Allah’ın selamı, sevgisi, şefkati ve muhabbeti, ebedi ve daimi üzerinize olsun.
”Bizim Kalpler Nasıl Mühürlenir? ” isimli yazımız üzerine, bir kardeşimizin (Allah ondan razı olsun) :
“Zümer suresi 36. ayette 'Allah kimi dalalette bırakırsa, ona yol gösterecek kimse yoktur' mealindeki ayeti risalelerde açıklayan bir bölüm varsa foruma asabilir misiniz? ”

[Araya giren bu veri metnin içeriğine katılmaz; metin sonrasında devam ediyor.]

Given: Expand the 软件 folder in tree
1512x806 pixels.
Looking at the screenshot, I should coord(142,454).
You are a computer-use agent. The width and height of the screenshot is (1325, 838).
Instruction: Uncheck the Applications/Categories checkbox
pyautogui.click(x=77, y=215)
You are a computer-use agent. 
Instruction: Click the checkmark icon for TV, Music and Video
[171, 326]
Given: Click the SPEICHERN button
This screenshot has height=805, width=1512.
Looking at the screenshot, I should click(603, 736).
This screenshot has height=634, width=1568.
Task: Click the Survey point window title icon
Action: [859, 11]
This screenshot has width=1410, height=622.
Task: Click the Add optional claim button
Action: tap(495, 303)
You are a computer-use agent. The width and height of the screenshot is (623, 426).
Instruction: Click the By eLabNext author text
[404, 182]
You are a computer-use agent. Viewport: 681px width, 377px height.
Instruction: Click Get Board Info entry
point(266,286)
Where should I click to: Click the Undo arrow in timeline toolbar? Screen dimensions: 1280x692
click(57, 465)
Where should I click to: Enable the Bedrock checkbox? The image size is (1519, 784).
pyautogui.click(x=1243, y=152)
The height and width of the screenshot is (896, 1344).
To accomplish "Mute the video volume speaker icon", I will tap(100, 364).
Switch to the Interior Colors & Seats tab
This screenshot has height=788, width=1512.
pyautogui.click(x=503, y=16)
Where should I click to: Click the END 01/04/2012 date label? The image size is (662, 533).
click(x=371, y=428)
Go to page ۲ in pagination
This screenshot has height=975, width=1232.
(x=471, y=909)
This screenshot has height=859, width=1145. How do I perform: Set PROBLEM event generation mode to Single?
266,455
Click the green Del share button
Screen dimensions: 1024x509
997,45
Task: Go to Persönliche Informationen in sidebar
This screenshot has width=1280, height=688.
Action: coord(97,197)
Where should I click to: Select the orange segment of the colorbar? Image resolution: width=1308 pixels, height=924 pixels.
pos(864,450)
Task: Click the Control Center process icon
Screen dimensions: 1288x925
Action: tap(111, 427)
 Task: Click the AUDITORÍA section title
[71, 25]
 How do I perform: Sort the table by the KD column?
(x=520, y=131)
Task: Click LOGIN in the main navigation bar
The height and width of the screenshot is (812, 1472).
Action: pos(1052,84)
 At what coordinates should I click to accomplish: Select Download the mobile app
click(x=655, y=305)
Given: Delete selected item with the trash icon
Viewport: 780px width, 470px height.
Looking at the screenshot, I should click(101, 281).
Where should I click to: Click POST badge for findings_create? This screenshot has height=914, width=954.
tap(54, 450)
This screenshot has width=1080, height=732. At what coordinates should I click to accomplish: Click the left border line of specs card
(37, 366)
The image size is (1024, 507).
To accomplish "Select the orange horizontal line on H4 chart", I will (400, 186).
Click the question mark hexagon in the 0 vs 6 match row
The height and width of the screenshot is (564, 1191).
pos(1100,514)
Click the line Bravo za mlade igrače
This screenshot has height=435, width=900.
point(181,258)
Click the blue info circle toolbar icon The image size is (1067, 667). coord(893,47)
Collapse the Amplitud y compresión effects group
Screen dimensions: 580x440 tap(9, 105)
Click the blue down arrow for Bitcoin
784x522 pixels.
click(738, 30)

şeklinde bir ricası oldu. Biz de bu rica üzerine Risalelerde bu konuyu etraflıca açıklayan İşaratü’l-İ’caz olduğuna göre, oraya müracaat ettik.
Önceki yazı; mühürlenme olayına sebep-müsebbep yönünden bir açılım gayreti idi, bu yazı ise vahy yönünden bir açılım gayreti olacak inşallah:
İşaratü’l-İ’caz Fatiha Suresi’nin tefsiri ile başlar ve ardından Sure-i Bakara’nın 33 ayetini tefsir eder. Sure-i Bakara’nın ilk ayeti huruf-u mukataadan olduğu için onun açıklamasıyla başlar ve ikinci ayet Kur’an’ın övülmesi ile devam eder. 3, 4 ve 5. Ayetler mü’minlerin methini yapar. 6 ve 7. Ayetlerde kâfirlerin (örtücülerin) kötülenmesinden sonraki 13 ayet münafıkları resmeder. Bizim amacımız sadece 6. ila 20. Ayet arasındaki bir kaç ayetin tefsirlerinden bazı örnekler alarak, “Kalpler Nasıl Mühürlenir? ” isimli yazımızı pekiştirmek ve Zümer; 36’dan hareketle Allah nasıl delalette bırakır? Sorusunu cevaplamaktır. Söz konusu bu 13 ayetin hepsini şerh etmeye kalksak bir kitap hacmini aşar.
Biz 7. ayetten başlayacağız inşallah.
Üstad’ın İşaratü’l-İcaz’da ‘Bu ayetin kelimeleri arasında nazmı icap eden münasebetlere (tertibi gerektiren bağlara) gelelim:’ alt başlığı altındaki birçok soru - cevap şeklindeki açıklamalardan bir kaçı şunlardır (sadeleştirerek) :
“Hatemallahu ala kulubihim ve ala sem’ihim ve ala ebsa’rihim ğişa’vatun ve lehum azabun azimun.” (Bakara Suresi: 7)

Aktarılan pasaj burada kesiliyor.